▼▼▼

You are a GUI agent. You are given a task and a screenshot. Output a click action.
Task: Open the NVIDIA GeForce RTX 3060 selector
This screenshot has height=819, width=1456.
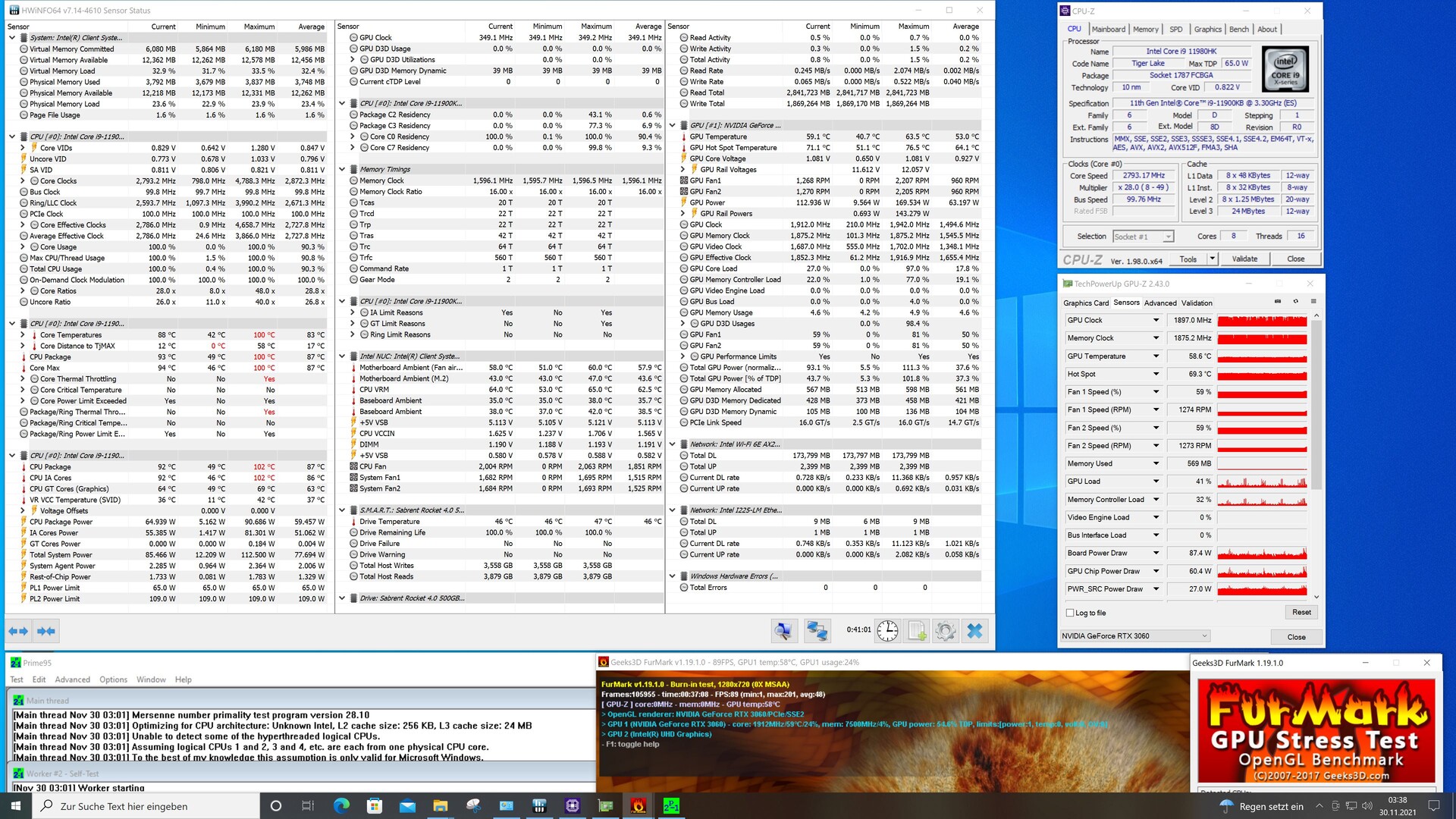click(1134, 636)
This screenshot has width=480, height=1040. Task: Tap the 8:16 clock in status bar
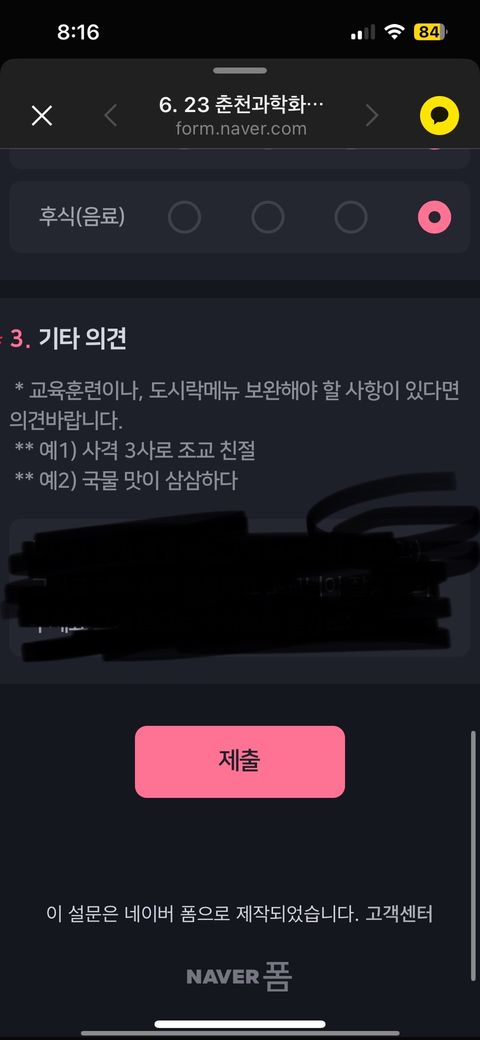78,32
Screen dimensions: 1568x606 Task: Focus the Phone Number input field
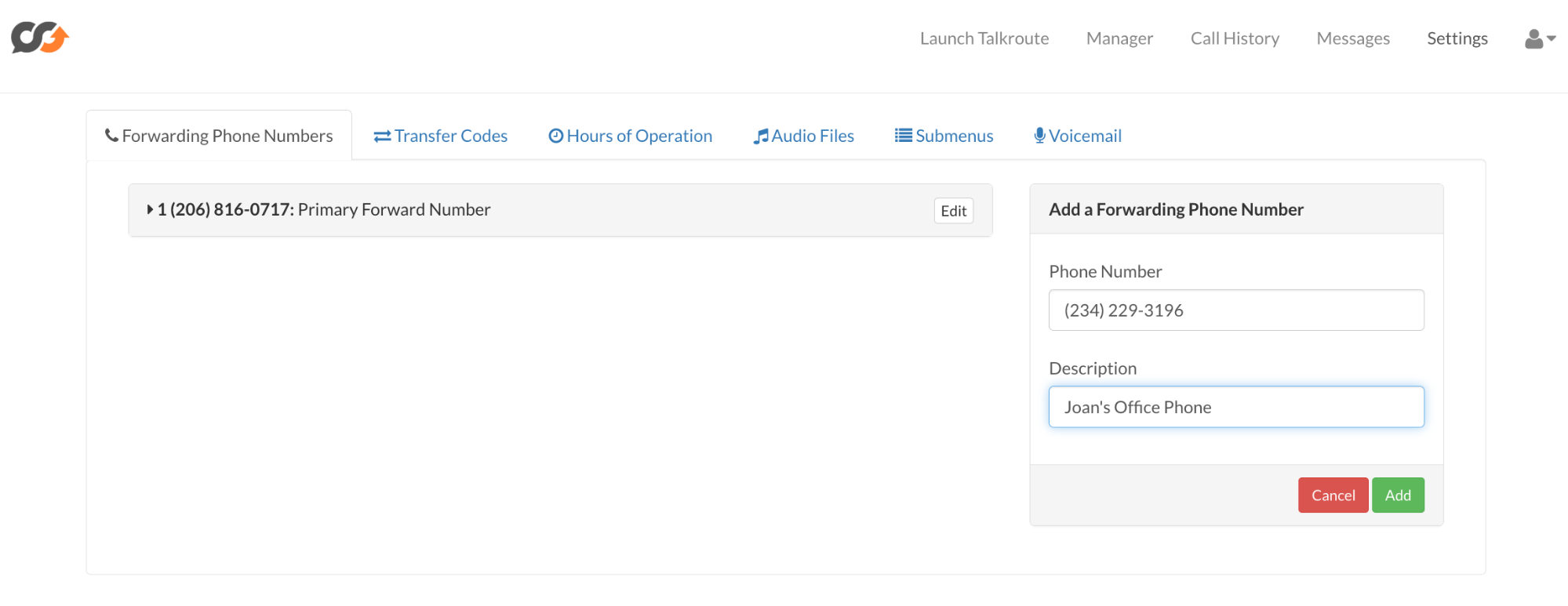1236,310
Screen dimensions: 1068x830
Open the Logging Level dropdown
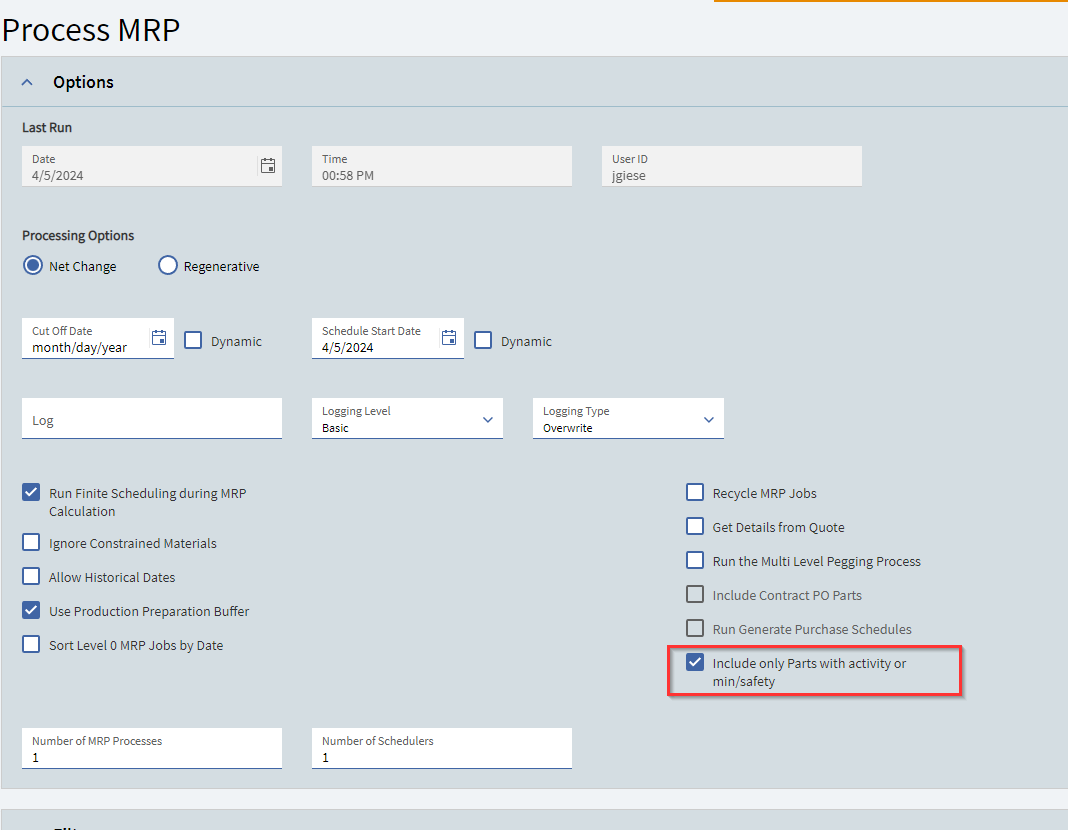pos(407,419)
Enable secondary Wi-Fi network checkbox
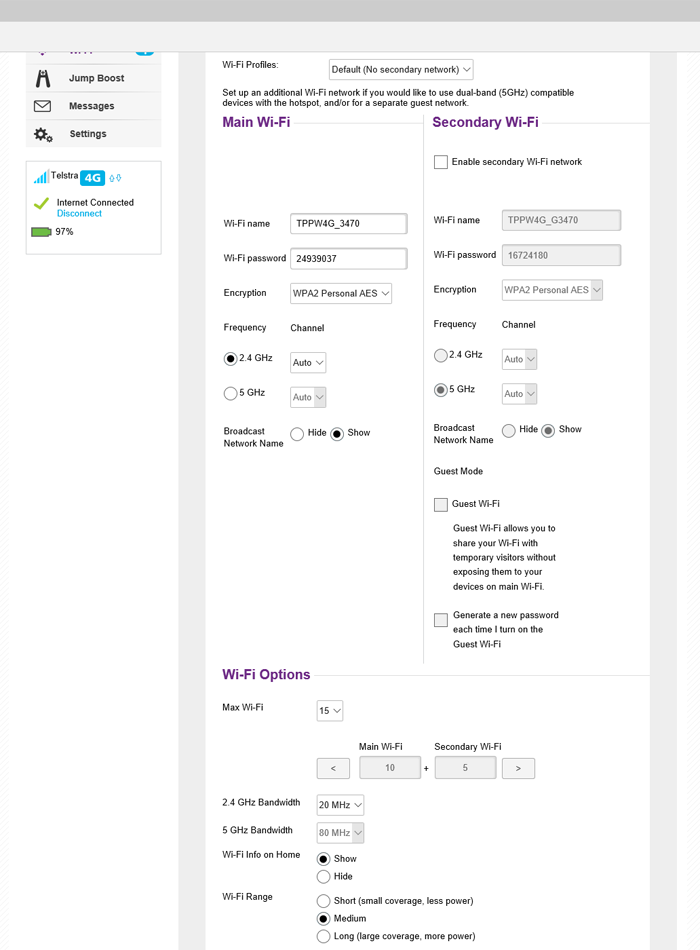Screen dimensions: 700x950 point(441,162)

▲▲▲

**WHAT TO DO:**
Rewrite the material above with every "screenshot" renamed to "screen capture" and everything else left unchanged. Leave out the pictures.

**ANSWER FOR THE TASK:**
You are a GUI agent. You are given a task and a screen capture. Output a click action.
Task: Open the NVIDIA GeForce RTX 3060 selector
This screen capture has height=819, width=1456.
click(1134, 636)
This screen capture has width=480, height=1040. Task: Tap the 8:16 clock in status bar
78,32
Screen dimensions: 1568x606 Task: Focus the Phone Number input field
1236,310
Screen dimensions: 1068x830
Open the Logging Level dropdown
pos(407,419)
Enable secondary Wi-Fi network checkbox
Screen dimensions: 700x950 point(441,162)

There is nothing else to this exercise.